Regency Centers Corp. produced another year of sector-leading performance. That is according to Hap Stein, chairman and CEO, on the firm’s Q4 earnings call.
“Through the team’s talent and efforts, we executed our proven strategy by proactively and creatively managing our portfolio, building value through development and redevelopment, fortifying our balance sheet, and cost effectively funding new investments,” he said.
*same-property portfolio was at 96% leased and NOI growth at or above 3.4% for the seventh consecutive year;
*executed on its capital allocation strategy that starts with reinvesting $170 million of free cash flow and modest level of sales of lower-growth assets and nearly $200 million of developments and redevelopments;
*acquisitions with superior growth prospects; and nearly $250 million of share repurchases at an average price of less than $58 per share, all supported by Regency’s blue chip balance sheet.

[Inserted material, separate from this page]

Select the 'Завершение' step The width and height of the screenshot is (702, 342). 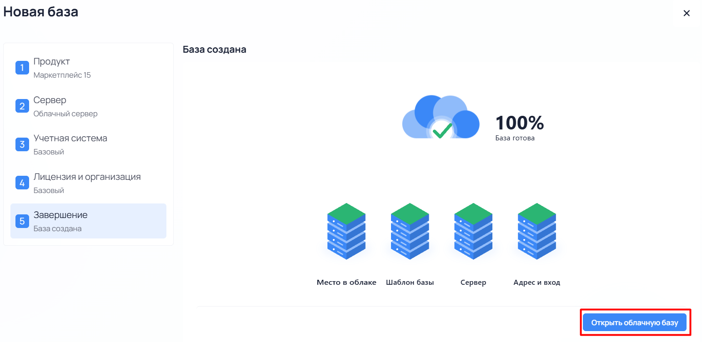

This year also marked an important milestone with the release of the REIT’s inaugural corporate responsibility report, which showcases its environmental, social and governance initiatives, he explained.
“Growth in core operating earnings, which eliminates certain one-time and non-cash impacts have compounded by 7% over the last three years. This translated into roughly comparable growth in cash available for distribution and, in turn, increases to the dividend by over 5%, both in 2018 and for 2018 at a low payout ratio,” he added.
Retailers continue to clearly demonstrate that physical stores located in top trade areas and thriving centers remain a critical component of a multi-channel strategy, explained Stein on the call. “Even though retailers are being deliberate and cautious with expansion, there’s really good demand for the limited amount of vacant space in our centers and renewal is robust.”